Net earnings for the first nine months of fiscal 2013 ended May 31 determined in accordance with GAAP were $1.79 billion, an increase of 1.1 percent compared with $1.77 billion in the first nine months of fiscal 2012. Net earnings per diluted share for the first nine months of fiscal 2013 decreased 7.4 percent to $1.88, compared with $2.03 per diluted share in the first nine months of fiscal 2012.

Adjusted net earnings for the first nine months of fiscal 2013 ended May 31 were $2.28 billion, an increase of 13.2 percent compared with adjusted net earnings of $2.01 billion in the first nine months of fiscal 2012. Adjusted net earnings per diluted share for the first nine months of fiscal 2013 increased 3.5 percent to $2.39, compared with $2.31 per diluted share in the first nine months of fiscal 2012. This year’s adjusted nine-month results exclude the negative impacts of 19 cents per diluted share in acquisition related amortization, 16 cents per diluted share from the LIFO provision, 9 cents per diluted share in Alliance Boots related tax, 5 cents per diluted share in other acquisition related costs, 5 cents per diluted share related to a legal settlement with the DEA and 3 cents per diluted share in costs related to Hurricane Sandy. Also excluded is the positive impact of 5 cents per diluted share in fair value adjustments and amortization related to the company’s warrants to purchase AmerisourceBergen’s common stock and 1 cent per diluted share in additional proceeds from the 2011 sale of the company’s pharmacy benefit manager business.

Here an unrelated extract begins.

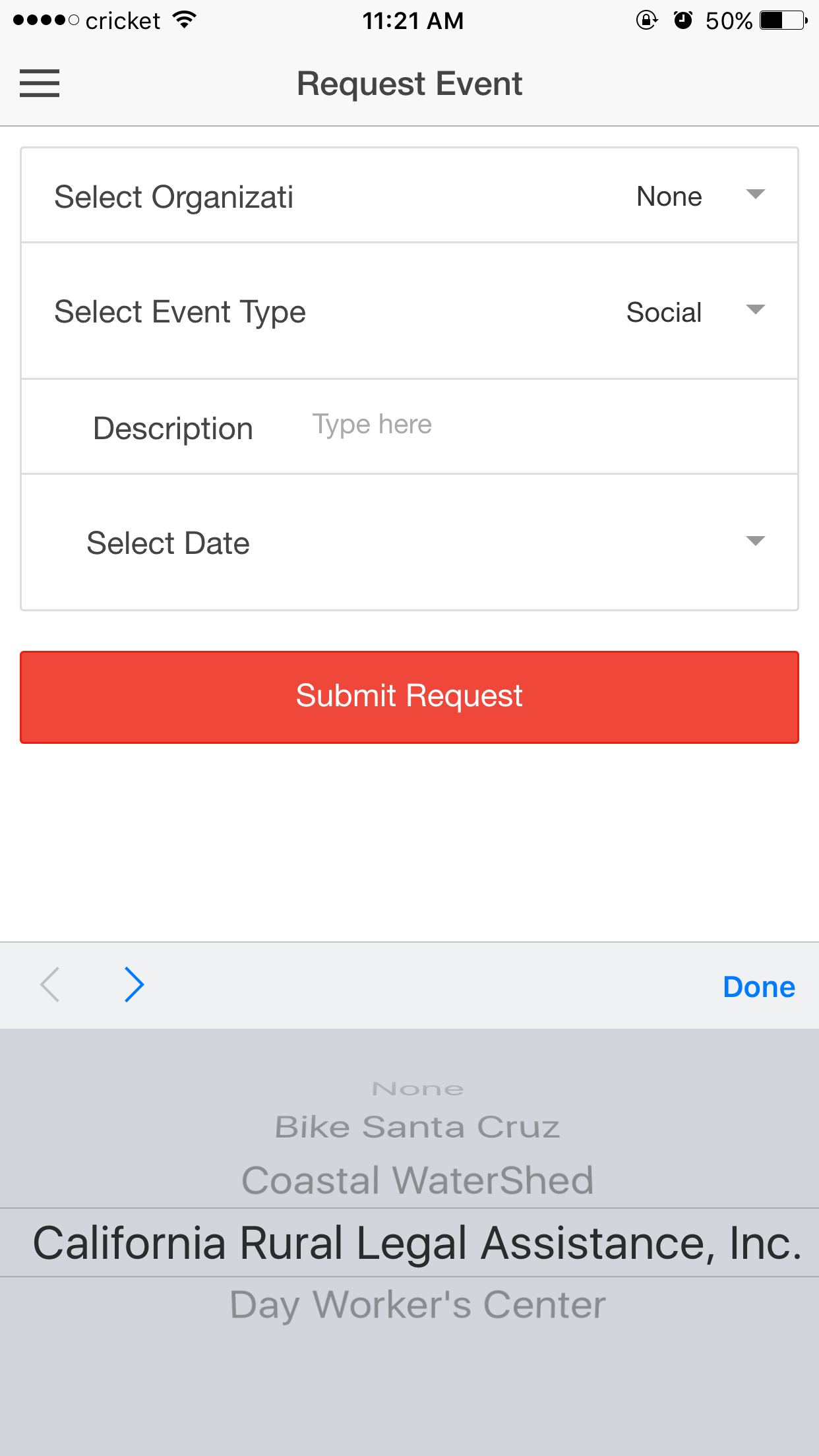The image size is (819, 1456).
Task: Tap Done on the picker toolbar
Action: coord(759,986)
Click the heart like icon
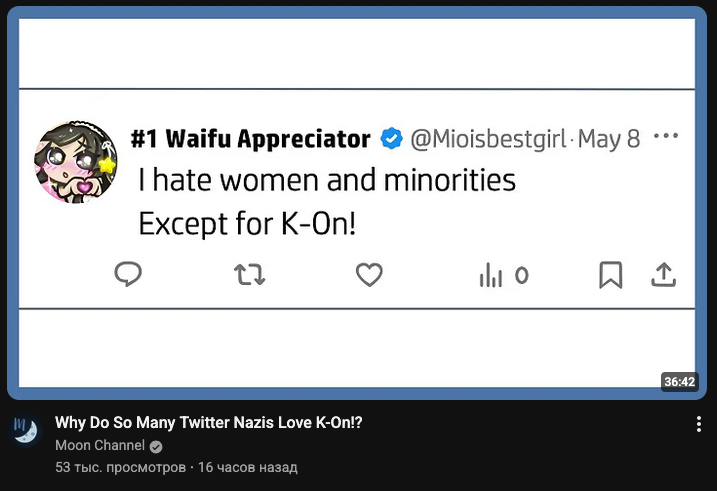Viewport: 717px width, 491px height. coord(369,274)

Walgreens joint synergy program with its strategic partner, Alliance Boots, is on track to deliver combined first-year synergies of $125-$150 million, compared with the company’s previous target of $100-$150 million. Alliance Boots contributed 10 cents per diluted share to Walgreens third quarter adjusted results, including a negative impact of 2 cents per diluted share due to reconciliation of International Financial Reporting Standards (IFRS) with GAAP. Alliance Boots is anticipated to contribute 8 cents per diluted share to fourth quarter adjusted results, including a negative impact of 1 cent per diluted share from weakening in the British pound between February and May.